編:そう伺うと、目にするもの1つ1つの貴重さが伝わってきますね。

稲葉:外観を特徴づける手摺りやバルコニーの曲線にも、村野さんらしさが表現されていますので、ぜひお見逃しなく。もちろん、芦ノ湖越しに臨む富士山も美しく、印象に残ると思います。

編:先ほどおっしゃっていた、村野さんが設計したホテルのもう1つの特徴についても、解説してもらえますか。

稲葉:巨匠と呼ばれる建築家は他にもいらっしゃいますが、ホテルをはじめ、百貨店、カフェやキャバレーの内装まで、商業施設の設計をこれほど数多く手がけた巨匠は、僕が知る限り、村野さんが唯一の存在といっていいと思います。

編:たしかに、建築家の作品と聞くと一般には、住宅や美術館、庁舎のようなものを想像してしまいますが、村野さんの場合には、そういった作品も手がけられつつ、商業施設もたくさん設計されたということですね。
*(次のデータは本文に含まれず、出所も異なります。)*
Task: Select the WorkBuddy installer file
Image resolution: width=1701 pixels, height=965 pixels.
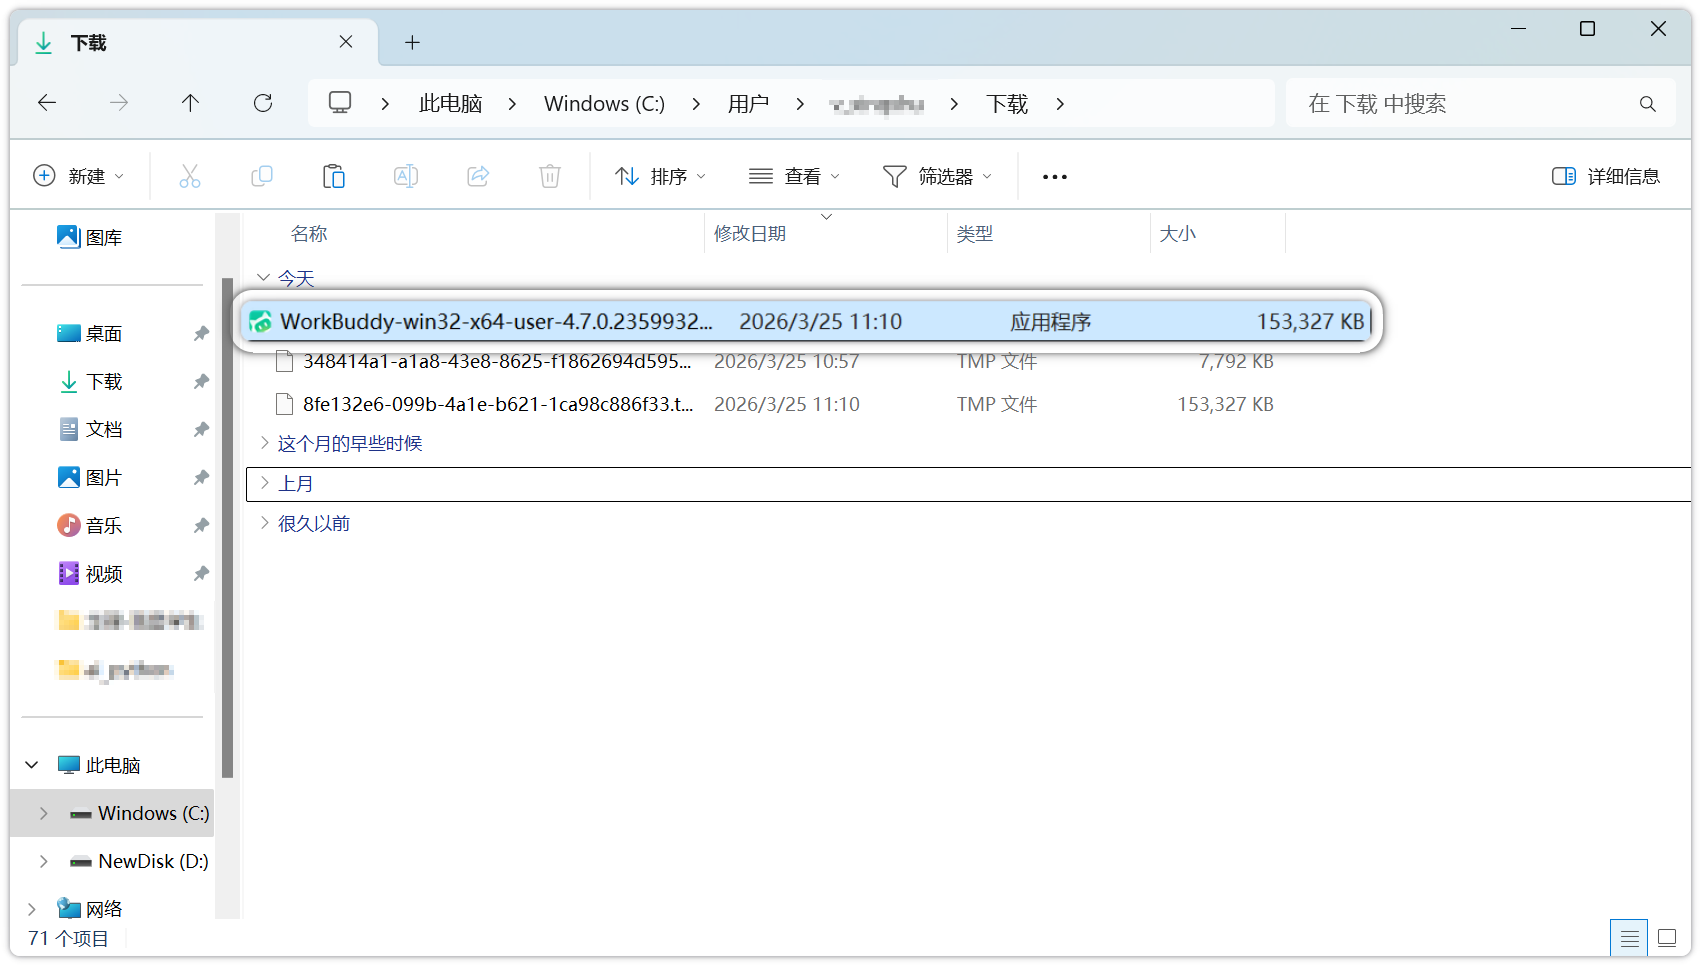Action: (496, 322)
稲葉:そうなんです。僕がなぜ、このことを強調したいかというと、建築家が設計した建築と聞くと、採算を度外視した芸術作品というイメージをもたれる方も多いと思いますが、村野さんの場合、これだけの回数、ホテルを設計されたということは、設計したホテルが、建築界で高く評価されただけでなく、ゲストの方々からも支持され、事業が成功し続けてきたということですね。

編:その解説を伺うと、なるほど、と思いますね。ホテル設計実績の数の多さは、事業主からも、ゲストからも支持を得たということの証でもあるわけですね。

稲葉:村野さんの建築が、人の心を惹きつけることを、逸話として残すのが、今回のもう1軒、志摩観光ホテルです。